ABOUT THIS TASK:
Copy out the entries word for word, starting at the line that contains "Describe the element" and continuing through the end of the entries. Leave out the pictures.

THE INPUT:
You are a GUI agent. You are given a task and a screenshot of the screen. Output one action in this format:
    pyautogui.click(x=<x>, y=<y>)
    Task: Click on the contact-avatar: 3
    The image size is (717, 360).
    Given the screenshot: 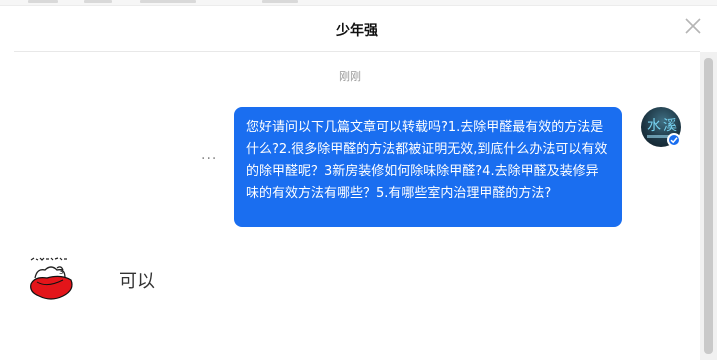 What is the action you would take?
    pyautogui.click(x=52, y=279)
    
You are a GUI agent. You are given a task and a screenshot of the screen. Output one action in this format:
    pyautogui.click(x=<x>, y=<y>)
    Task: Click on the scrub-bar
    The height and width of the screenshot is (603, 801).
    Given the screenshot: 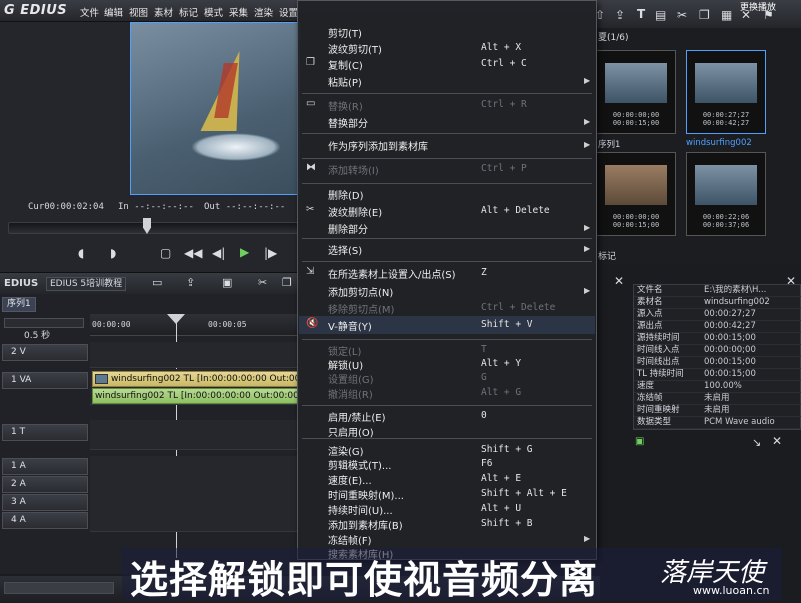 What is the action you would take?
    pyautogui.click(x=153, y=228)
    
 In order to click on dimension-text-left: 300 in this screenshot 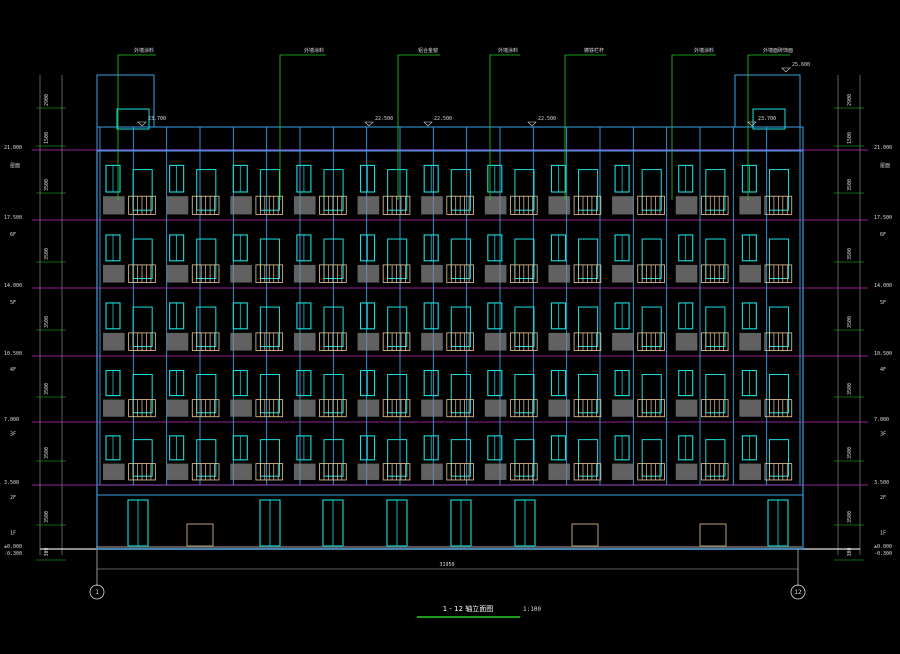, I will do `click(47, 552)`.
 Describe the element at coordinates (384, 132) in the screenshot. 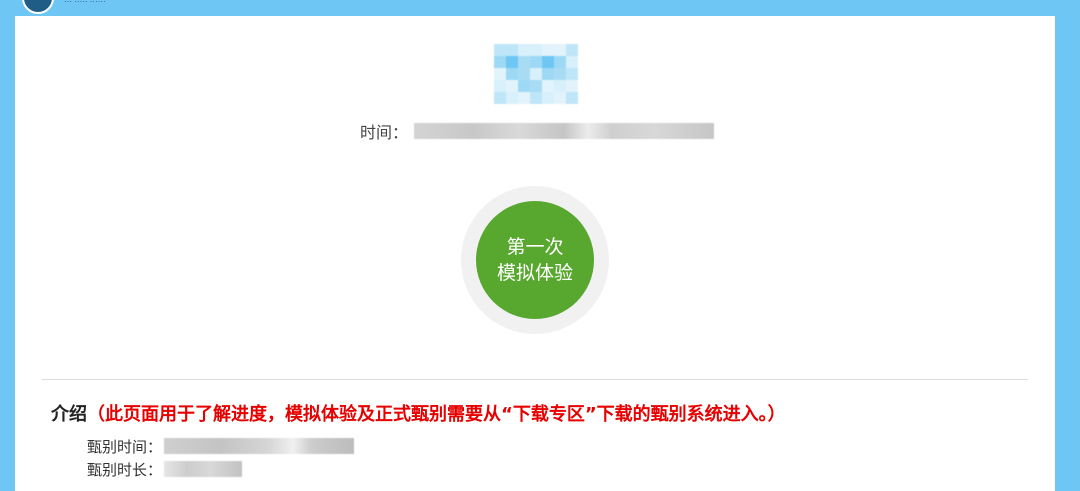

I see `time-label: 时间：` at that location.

OUTPUT FOR THIS EXERCISE:
 Describe the element at coordinates (384, 132) in the screenshot. 

I see `time-label: 时间：` at that location.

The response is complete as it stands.